The Carr index is frequently used in pharmaceutics as an indication of the compressibility of a powder. In a free-flowing powder, the bulk density and tapped density would be close in value, therefore, the Carr index would be small. On the other hand, in a poor-flowing powder where there are greater interparticle interactions, the difference between the bulk and tapped density observed would be greater, therefore, the Carr index would be larger. A Carr index greater than 25 is considered to be an indication of poor flowability, and below 15, of good flowability.

Another way to measure the flow of a powder is the Hausner ratio, which can be expressed as $H=\rho_T/\rho_B$.

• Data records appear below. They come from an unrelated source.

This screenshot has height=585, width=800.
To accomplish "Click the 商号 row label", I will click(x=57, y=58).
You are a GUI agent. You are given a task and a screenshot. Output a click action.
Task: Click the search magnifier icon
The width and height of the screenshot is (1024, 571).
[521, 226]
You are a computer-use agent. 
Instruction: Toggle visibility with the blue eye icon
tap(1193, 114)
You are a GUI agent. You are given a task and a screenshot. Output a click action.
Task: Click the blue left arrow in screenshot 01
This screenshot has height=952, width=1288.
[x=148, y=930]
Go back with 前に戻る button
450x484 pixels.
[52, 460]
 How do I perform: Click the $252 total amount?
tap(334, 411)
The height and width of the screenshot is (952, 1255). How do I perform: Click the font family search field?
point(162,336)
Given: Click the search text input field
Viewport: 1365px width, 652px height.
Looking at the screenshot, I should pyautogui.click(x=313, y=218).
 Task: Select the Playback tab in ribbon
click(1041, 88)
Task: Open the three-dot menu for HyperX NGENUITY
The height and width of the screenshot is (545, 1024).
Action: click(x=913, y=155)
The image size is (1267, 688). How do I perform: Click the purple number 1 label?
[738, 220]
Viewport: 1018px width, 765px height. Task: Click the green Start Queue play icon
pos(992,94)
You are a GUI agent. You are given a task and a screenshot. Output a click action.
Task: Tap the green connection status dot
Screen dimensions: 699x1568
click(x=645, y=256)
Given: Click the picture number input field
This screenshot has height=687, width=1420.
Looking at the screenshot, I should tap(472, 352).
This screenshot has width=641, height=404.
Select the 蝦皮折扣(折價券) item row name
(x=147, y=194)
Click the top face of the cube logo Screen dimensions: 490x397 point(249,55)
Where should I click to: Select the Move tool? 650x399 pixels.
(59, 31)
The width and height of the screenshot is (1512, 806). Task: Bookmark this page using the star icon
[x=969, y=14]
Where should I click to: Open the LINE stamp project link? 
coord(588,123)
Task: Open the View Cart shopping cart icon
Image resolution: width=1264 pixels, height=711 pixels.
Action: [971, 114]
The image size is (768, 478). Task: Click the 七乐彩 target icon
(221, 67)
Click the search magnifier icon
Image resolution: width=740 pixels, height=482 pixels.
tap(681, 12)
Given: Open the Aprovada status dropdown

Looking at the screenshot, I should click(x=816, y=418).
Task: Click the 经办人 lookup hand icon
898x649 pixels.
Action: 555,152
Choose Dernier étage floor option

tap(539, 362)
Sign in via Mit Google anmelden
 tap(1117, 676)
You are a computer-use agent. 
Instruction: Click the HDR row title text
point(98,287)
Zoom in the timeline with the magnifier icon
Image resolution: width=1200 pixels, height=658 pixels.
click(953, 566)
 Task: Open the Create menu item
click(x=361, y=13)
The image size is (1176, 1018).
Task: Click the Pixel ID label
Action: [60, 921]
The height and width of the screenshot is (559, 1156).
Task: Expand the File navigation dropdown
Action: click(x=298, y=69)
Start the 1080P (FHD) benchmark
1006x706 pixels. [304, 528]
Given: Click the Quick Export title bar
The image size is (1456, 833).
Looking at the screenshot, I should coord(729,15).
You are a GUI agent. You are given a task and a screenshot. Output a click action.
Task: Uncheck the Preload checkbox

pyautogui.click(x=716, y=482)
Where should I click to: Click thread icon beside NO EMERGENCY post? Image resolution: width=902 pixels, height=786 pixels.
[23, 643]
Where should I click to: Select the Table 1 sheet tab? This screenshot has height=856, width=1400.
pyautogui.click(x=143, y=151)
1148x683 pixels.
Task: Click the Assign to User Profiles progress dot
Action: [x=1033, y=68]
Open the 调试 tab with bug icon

Both the Hausner ratio and the Carr index are sometimes criticized, despite their relationships to flowability being established empirically, as not having a strong theoretical basis. Use of these measures persists, however, because the equipment required to perform the analysis is relatively cheap and the technique is easy to learn.

==General Bibliography==
Mark Gibson (2001). "Pharmaceutical Preformulation and Formulation: A Practical Guide from Candidate Drug Selection to Commercial Dosage Form"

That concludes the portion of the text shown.